WHAT YOU WILL DO
Which lines in the entries below contain the string "kola", matching case exactly? Show each such line in full.

**** DATA FOR THIS TASK ****

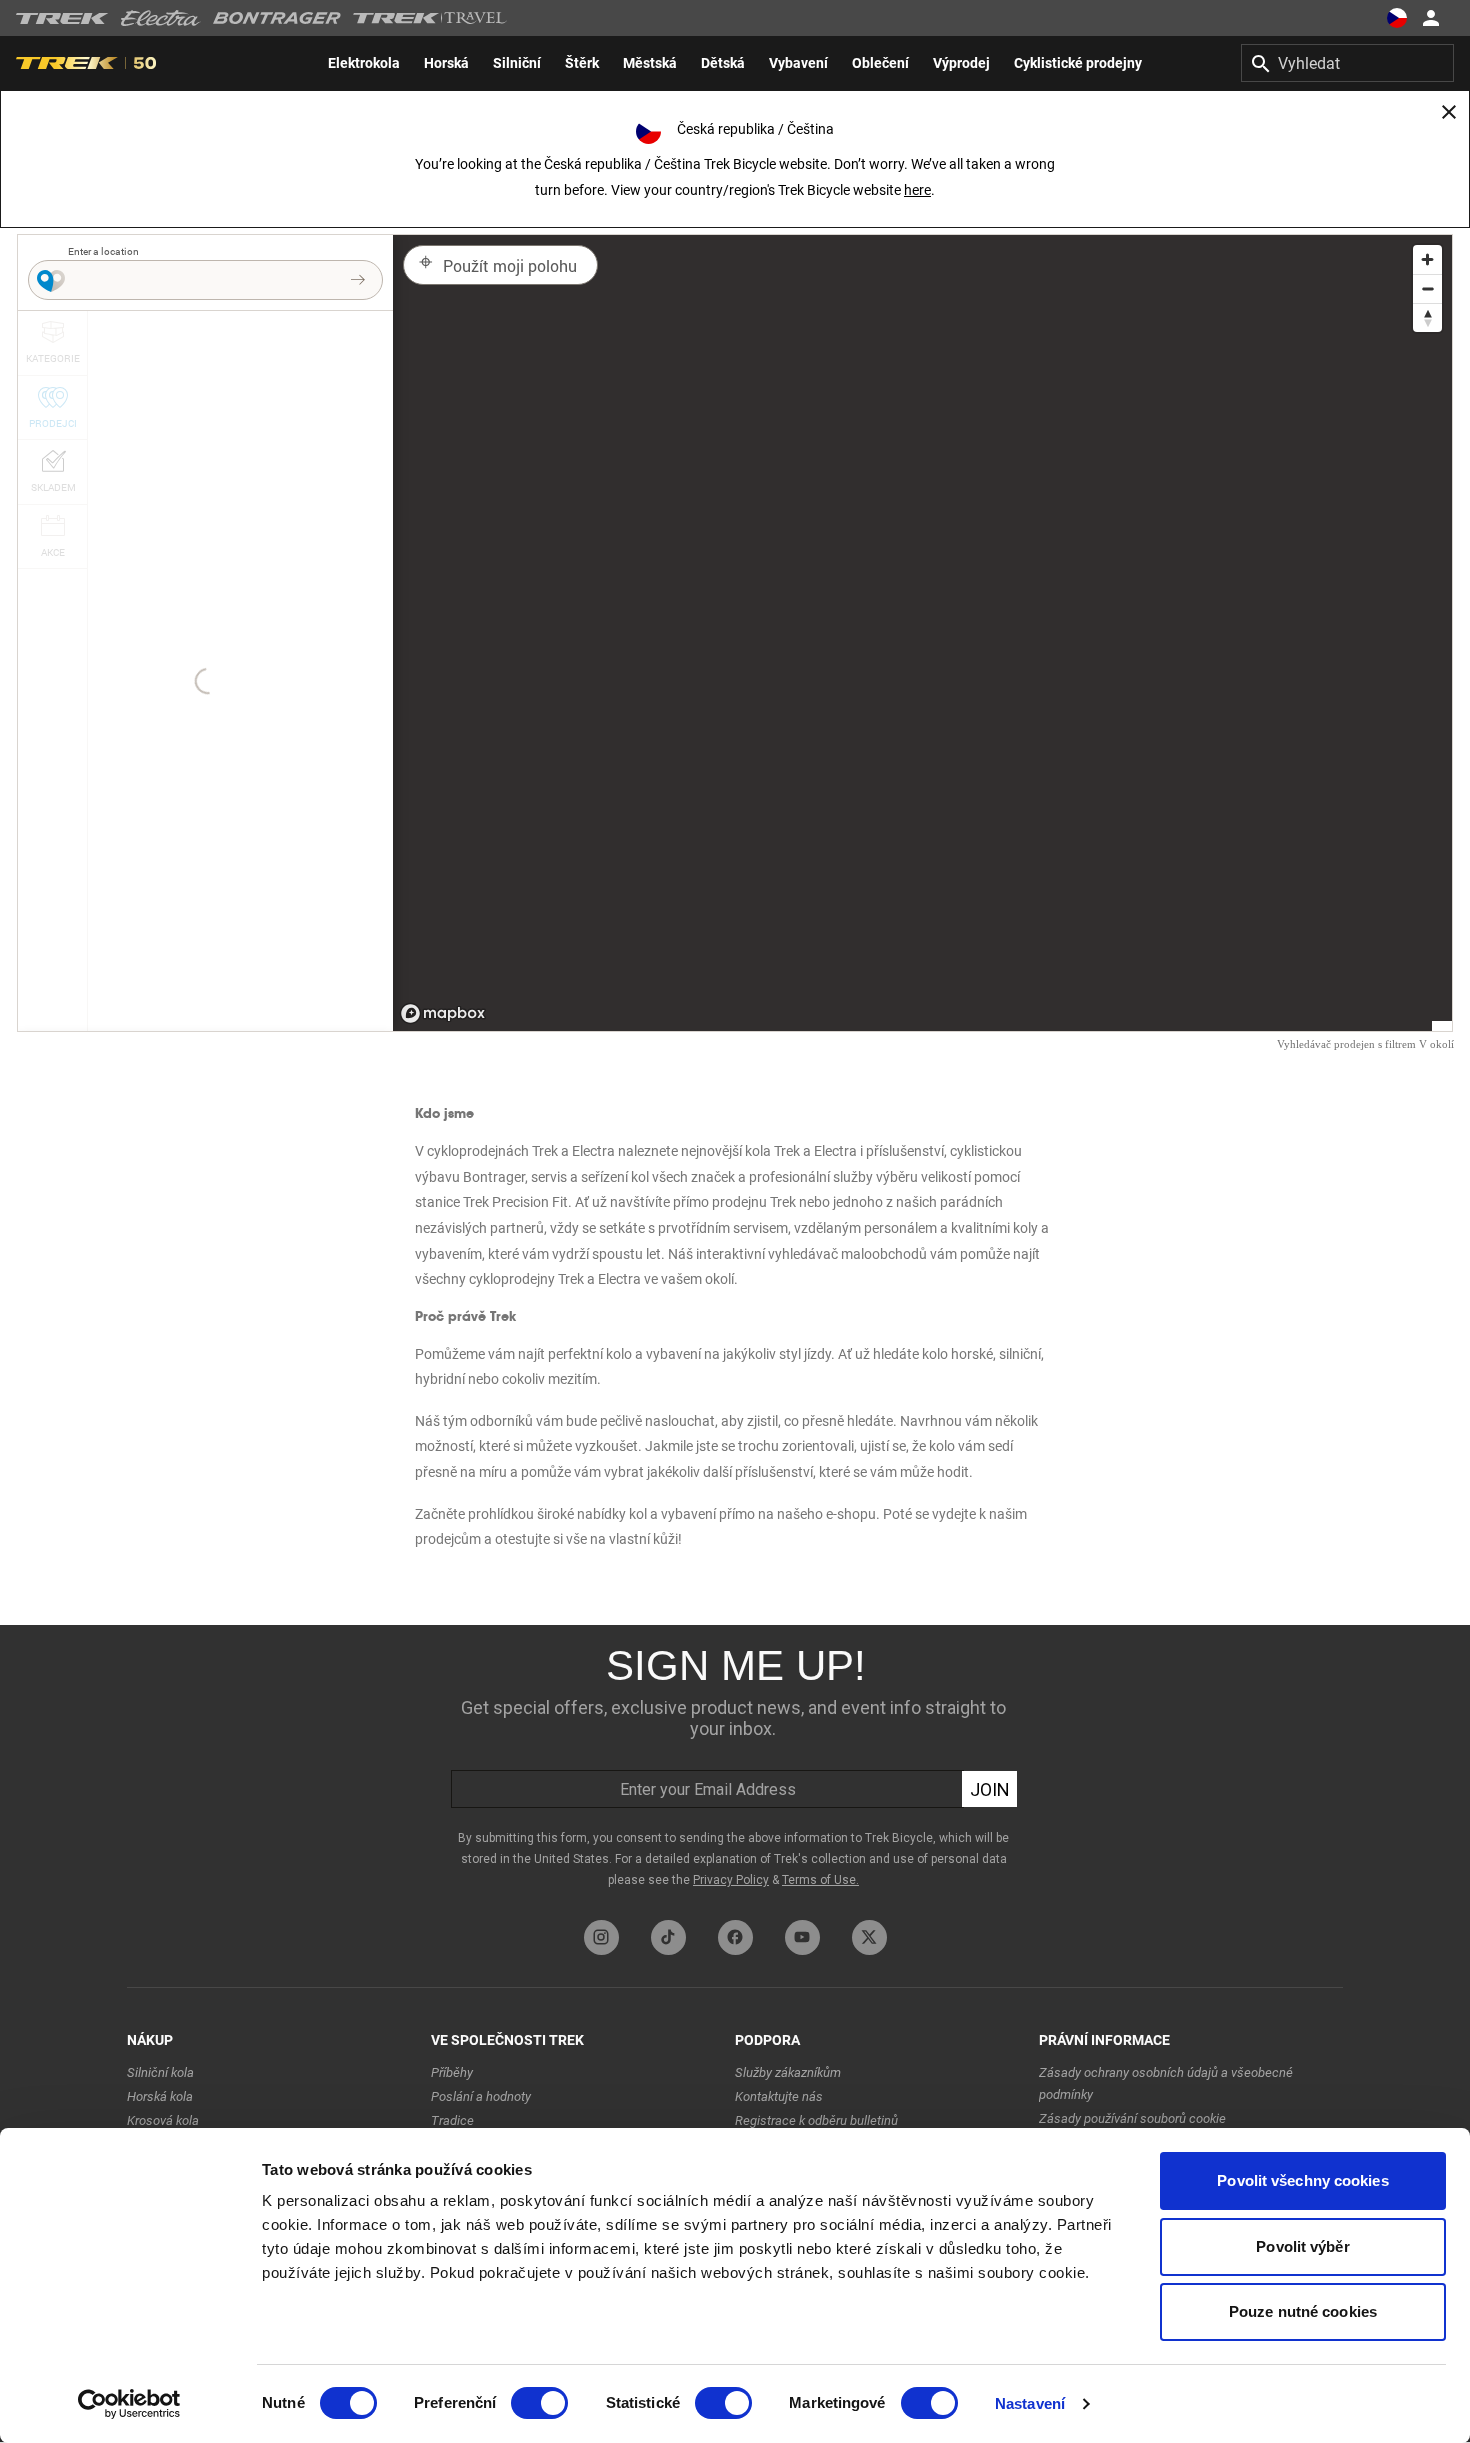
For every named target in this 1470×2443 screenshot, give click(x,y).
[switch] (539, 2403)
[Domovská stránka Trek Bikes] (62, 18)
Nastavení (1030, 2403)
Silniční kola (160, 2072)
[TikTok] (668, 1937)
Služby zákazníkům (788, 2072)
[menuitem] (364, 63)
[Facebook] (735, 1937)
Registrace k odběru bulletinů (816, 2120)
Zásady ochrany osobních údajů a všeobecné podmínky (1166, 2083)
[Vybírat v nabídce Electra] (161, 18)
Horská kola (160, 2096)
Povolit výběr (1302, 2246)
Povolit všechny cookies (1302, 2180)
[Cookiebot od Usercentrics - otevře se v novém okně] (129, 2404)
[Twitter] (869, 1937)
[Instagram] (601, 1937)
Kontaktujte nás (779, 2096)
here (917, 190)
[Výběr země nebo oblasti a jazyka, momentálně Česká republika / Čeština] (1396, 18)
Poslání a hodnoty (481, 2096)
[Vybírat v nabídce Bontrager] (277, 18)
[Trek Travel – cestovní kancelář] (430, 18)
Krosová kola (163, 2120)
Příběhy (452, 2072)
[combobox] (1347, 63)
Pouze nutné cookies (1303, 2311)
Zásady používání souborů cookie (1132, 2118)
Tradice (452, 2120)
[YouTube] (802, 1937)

****
**** DATA FOR THIS TASK ****

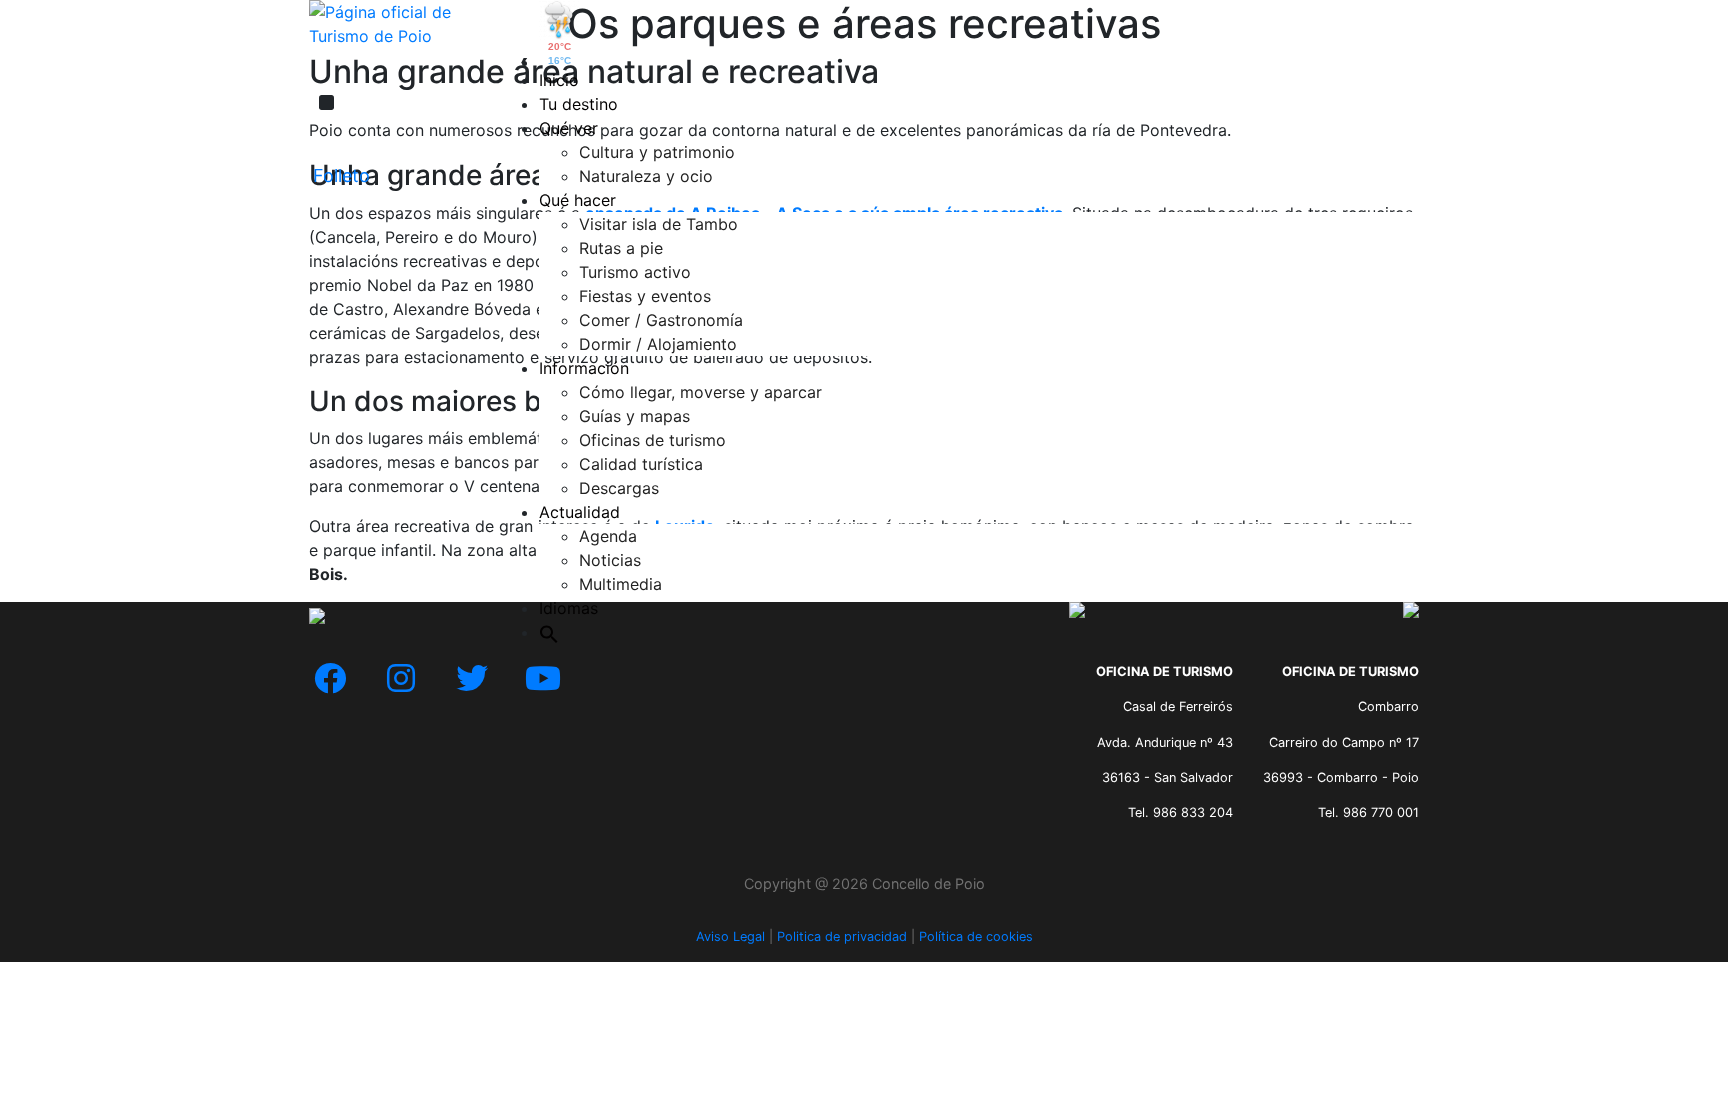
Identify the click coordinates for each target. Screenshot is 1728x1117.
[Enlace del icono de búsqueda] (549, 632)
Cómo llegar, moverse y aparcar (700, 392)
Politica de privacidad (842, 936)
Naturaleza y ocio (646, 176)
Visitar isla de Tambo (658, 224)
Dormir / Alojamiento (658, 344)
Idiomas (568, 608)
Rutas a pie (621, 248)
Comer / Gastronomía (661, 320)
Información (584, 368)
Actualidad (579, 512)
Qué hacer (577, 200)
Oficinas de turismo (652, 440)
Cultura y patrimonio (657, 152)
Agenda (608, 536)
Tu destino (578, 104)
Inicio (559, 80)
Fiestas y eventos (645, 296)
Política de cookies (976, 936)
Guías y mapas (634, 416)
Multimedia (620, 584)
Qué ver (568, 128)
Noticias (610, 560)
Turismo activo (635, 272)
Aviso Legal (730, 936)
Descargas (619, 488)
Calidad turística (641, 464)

****

COMPLETE ANSWER
Silniční kola (160, 2072)
Horská kola (160, 2096)
Krosová kola (163, 2120)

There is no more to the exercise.